Material provided:
§ §

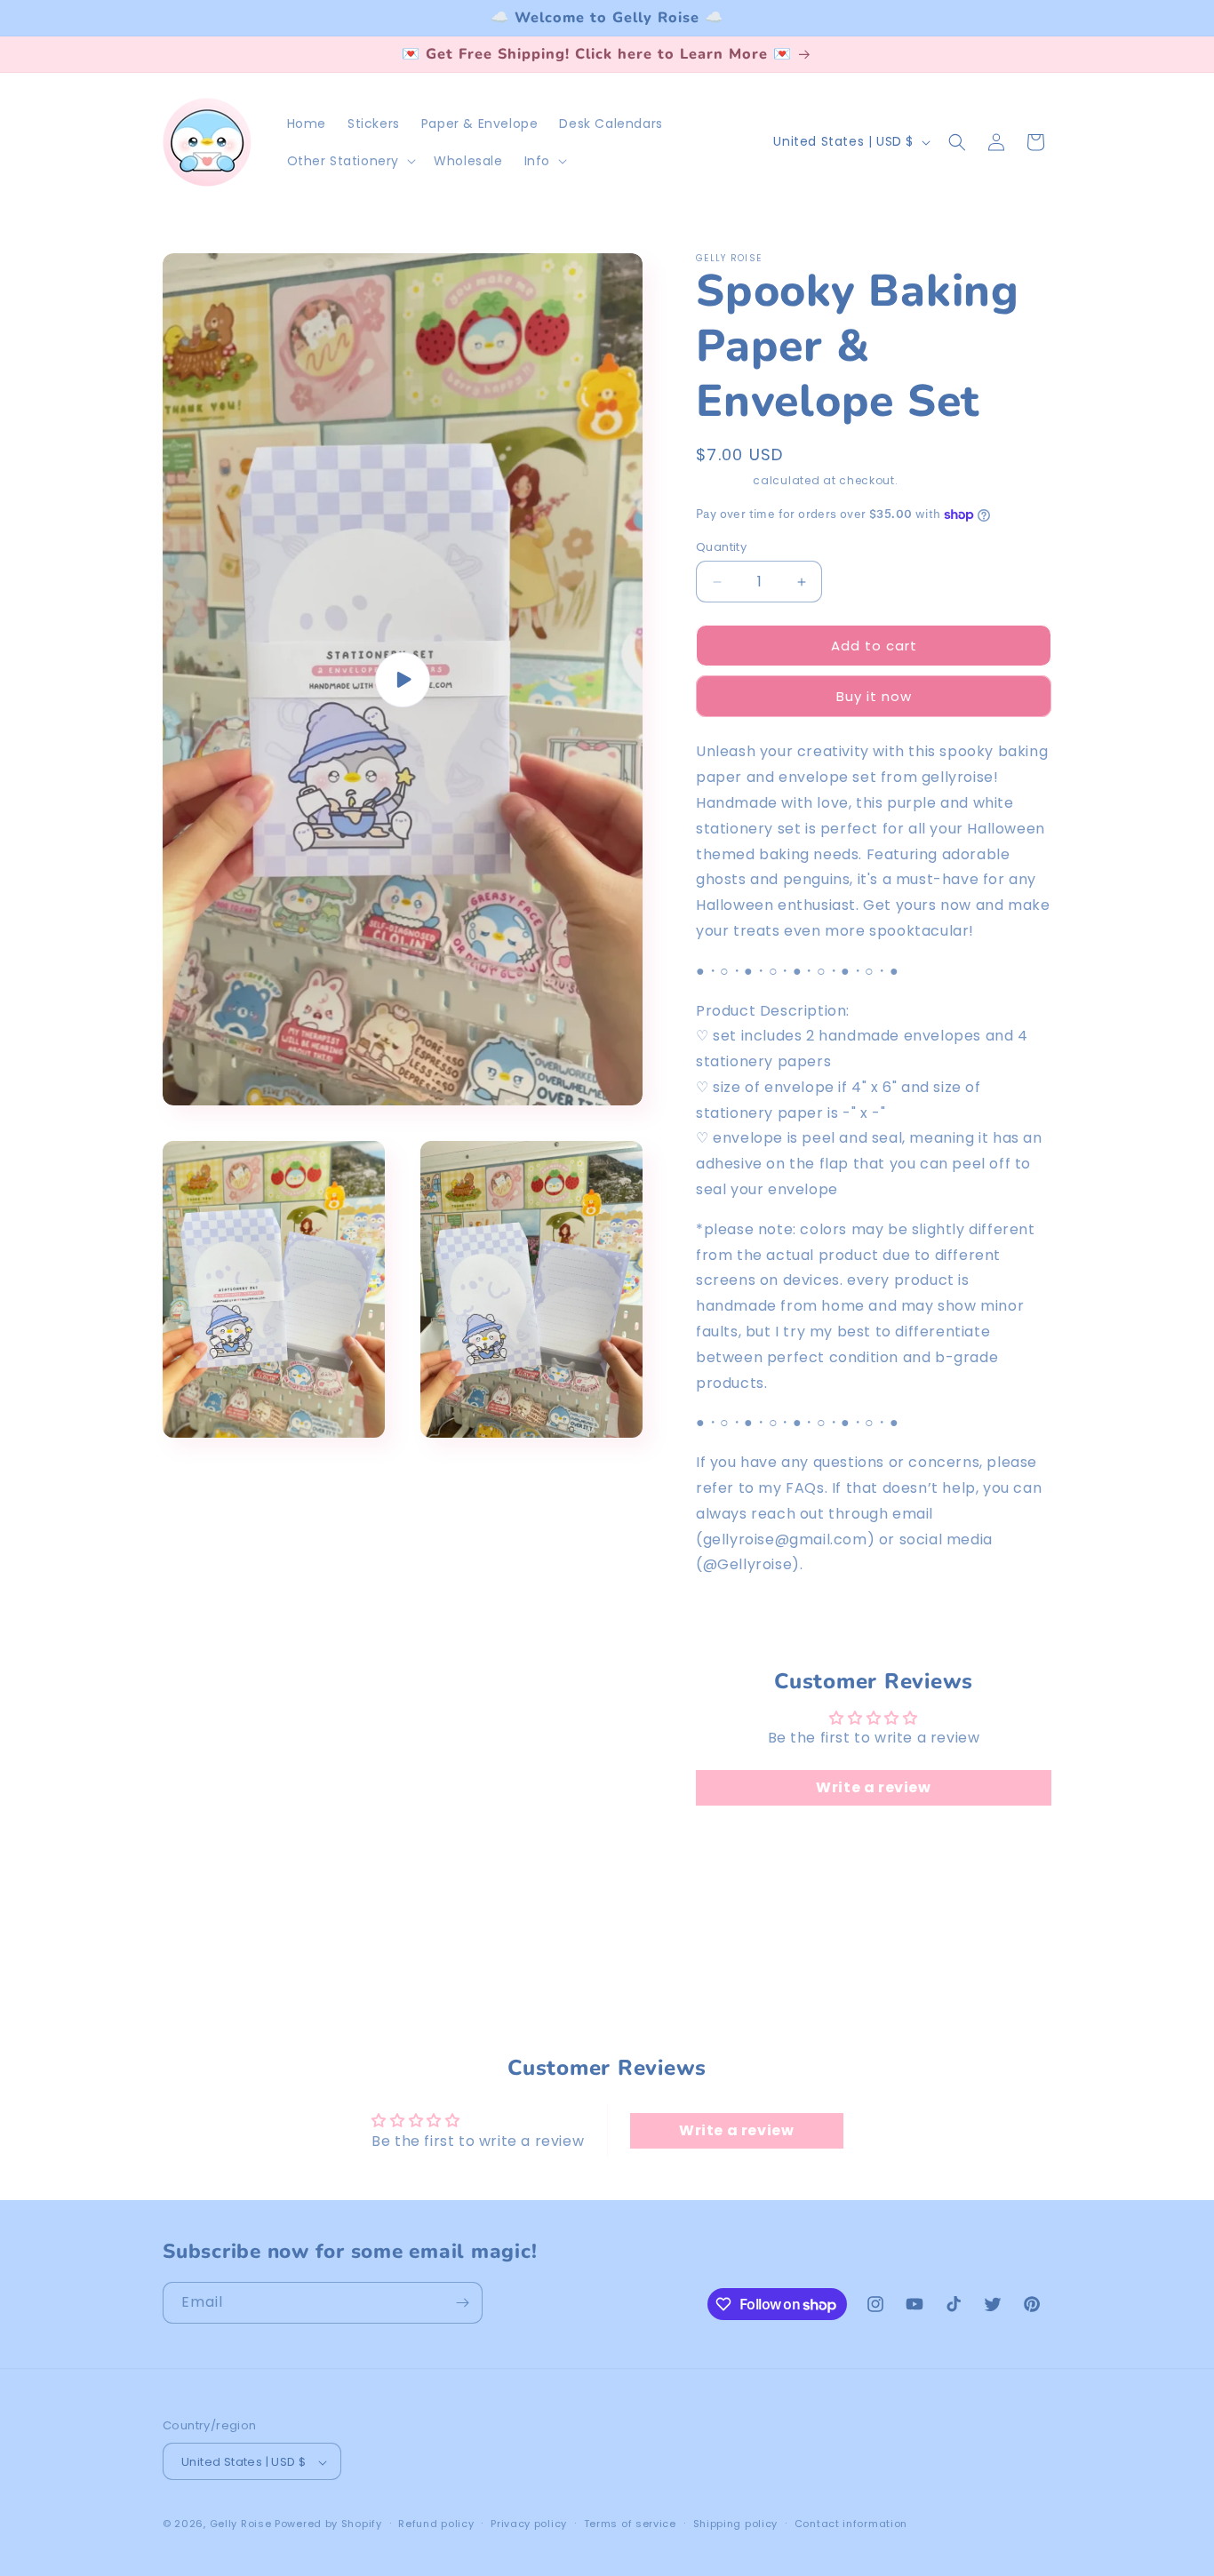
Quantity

§ §

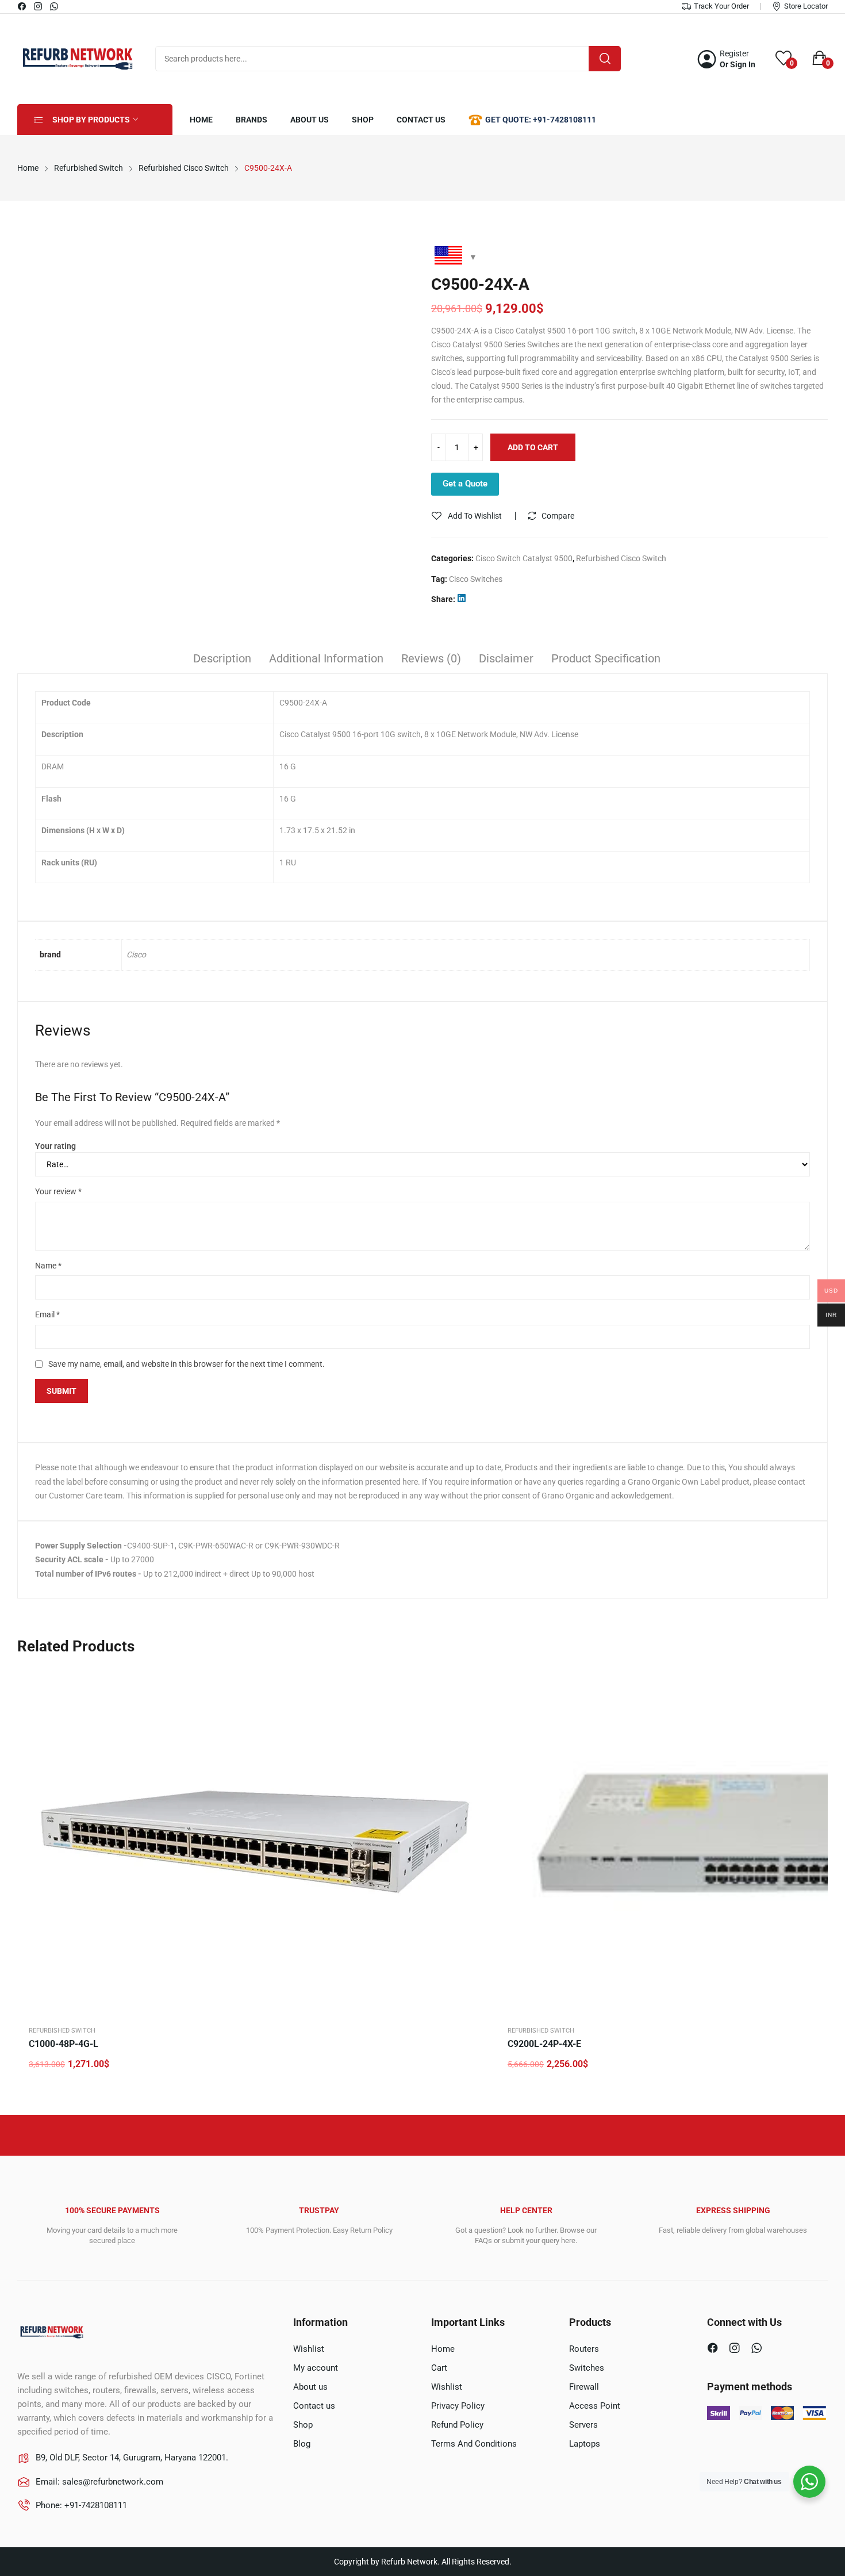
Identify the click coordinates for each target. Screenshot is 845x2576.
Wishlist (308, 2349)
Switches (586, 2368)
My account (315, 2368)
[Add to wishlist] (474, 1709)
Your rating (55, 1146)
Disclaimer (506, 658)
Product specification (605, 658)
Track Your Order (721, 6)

§ §

Problem statement: Please output the lines of the listing above that fall in the stretch from the one with "Wishlist (308, 2349)" through the one with "Track Your Order (721, 6)", exactly and only those.

Worked solution:
Wishlist (308, 2349)
Switches (586, 2368)
My account (315, 2368)
[Add to wishlist] (474, 1709)
Your rating (55, 1146)
Disclaimer (506, 658)
Product specification (605, 658)
Track Your Order (721, 6)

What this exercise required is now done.